Your goal:
The response must be the exact lines from the line holding "Instruction: Open the Composition menu" through the end of the entries, with no pictures and nothing else.
*** Information supplied Section Begins ***
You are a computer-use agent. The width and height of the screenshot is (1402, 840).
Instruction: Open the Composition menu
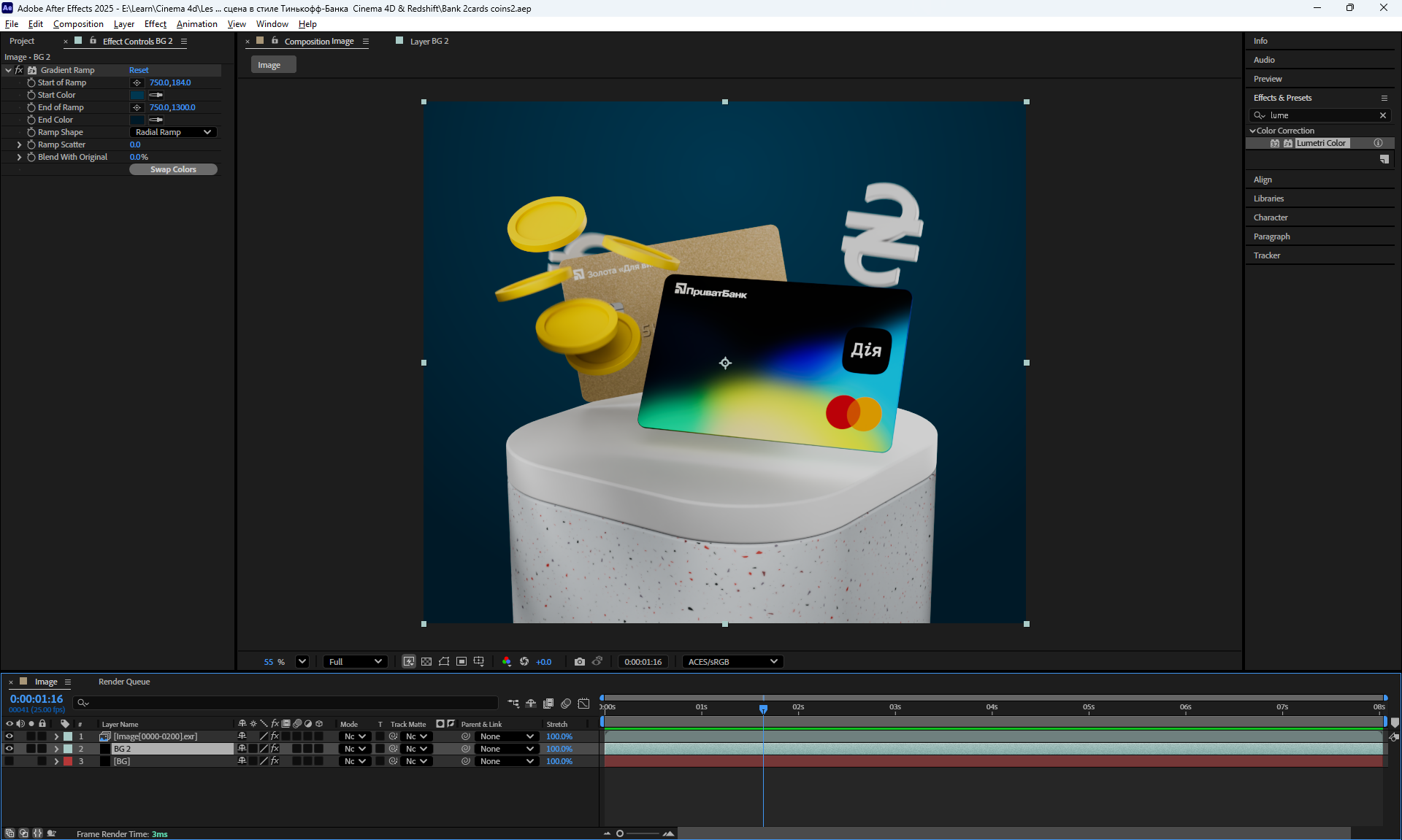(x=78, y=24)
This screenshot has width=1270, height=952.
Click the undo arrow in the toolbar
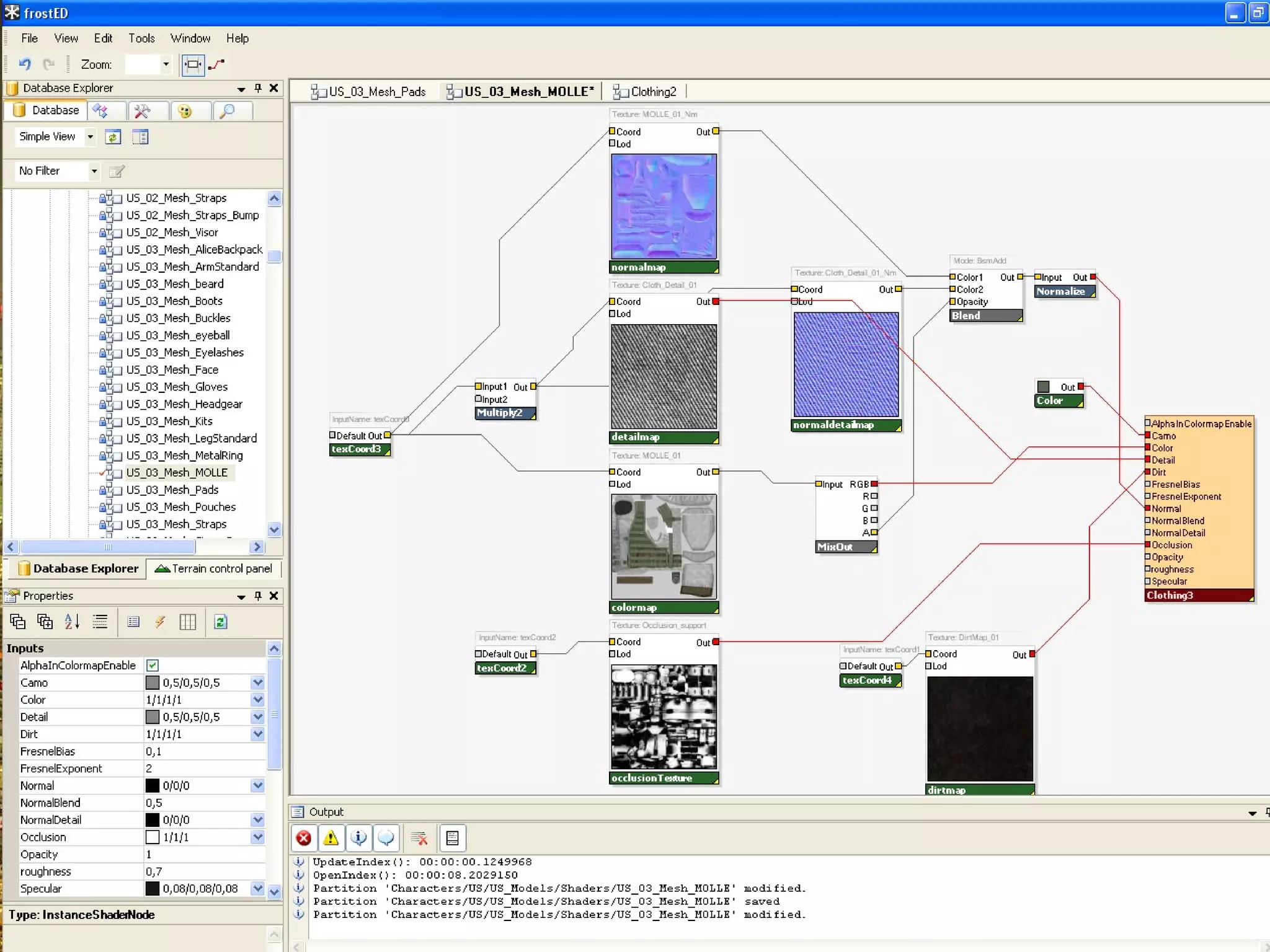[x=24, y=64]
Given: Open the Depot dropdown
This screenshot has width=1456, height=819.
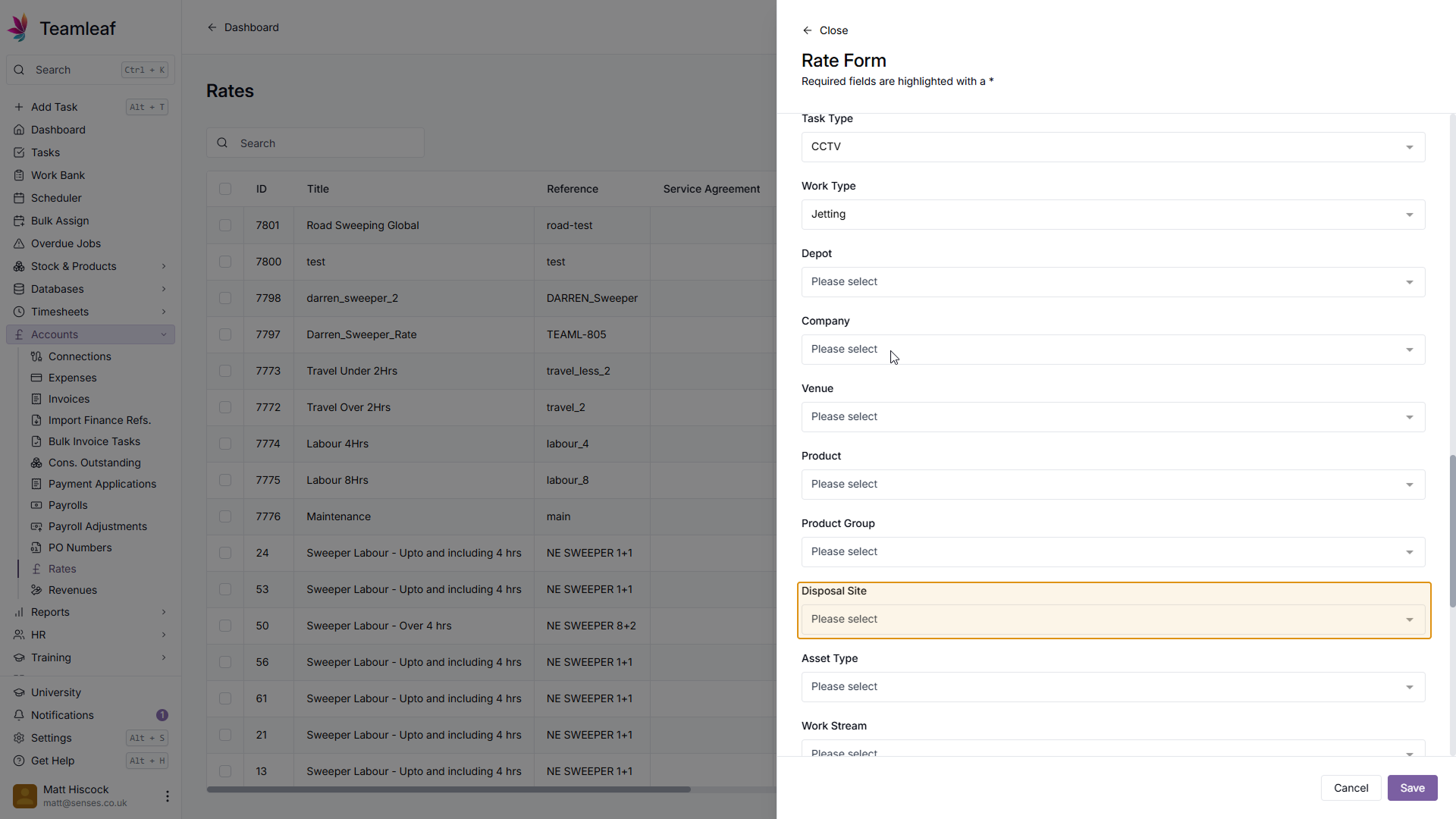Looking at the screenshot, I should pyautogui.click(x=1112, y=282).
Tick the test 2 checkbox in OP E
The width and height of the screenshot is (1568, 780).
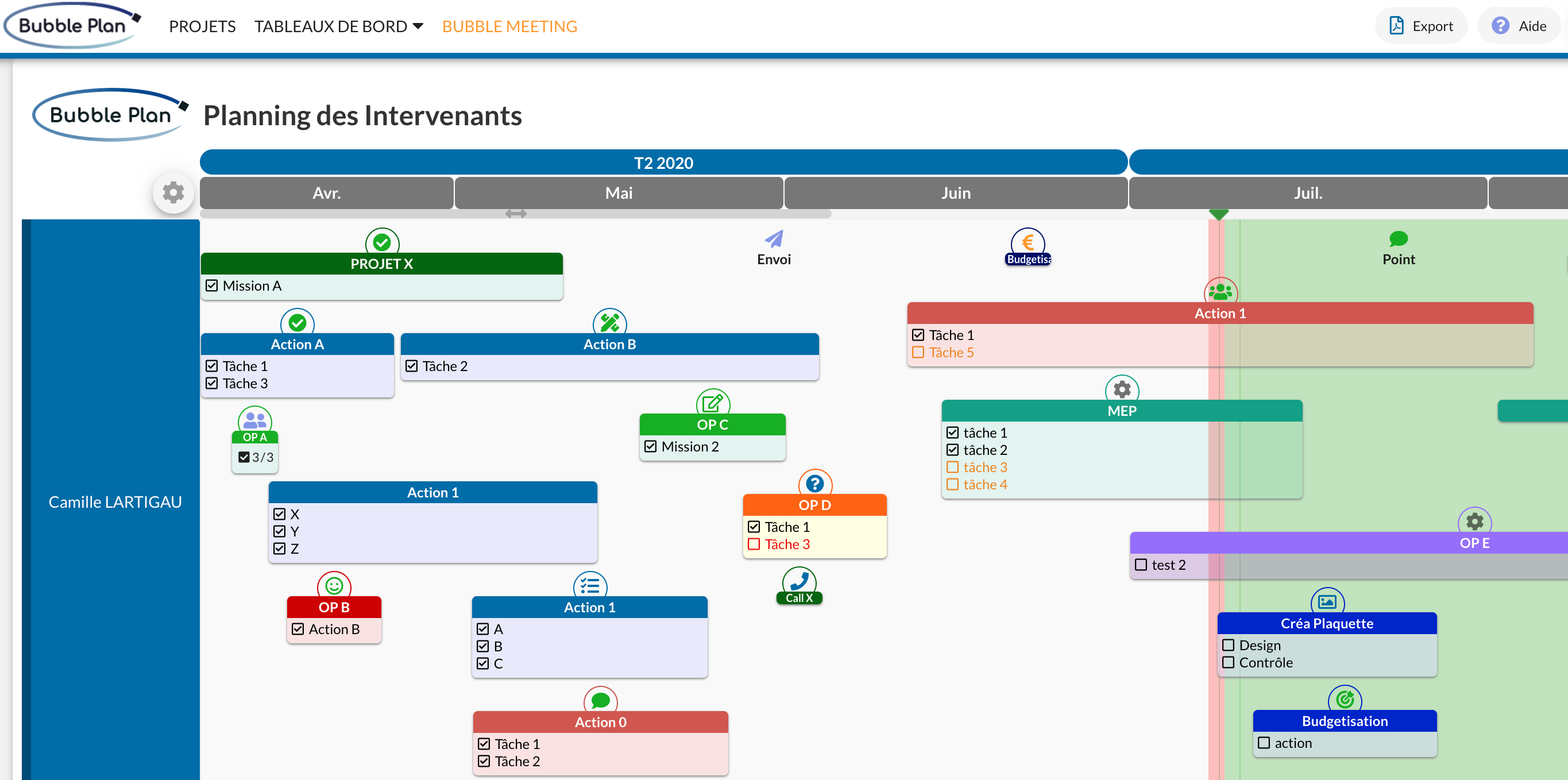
*** Information supplied Section Ends ***
Task response:
Instruction: Open the Composition menu
(x=78, y=24)
This screenshot has width=1270, height=952.
Click the undo arrow in the toolbar
[x=24, y=64]
Given: Open the Depot dropdown
This screenshot has width=1456, height=819.
Looking at the screenshot, I should pyautogui.click(x=1112, y=282).
Tick the test 2 checkbox in OP E
The width and height of the screenshot is (1568, 780).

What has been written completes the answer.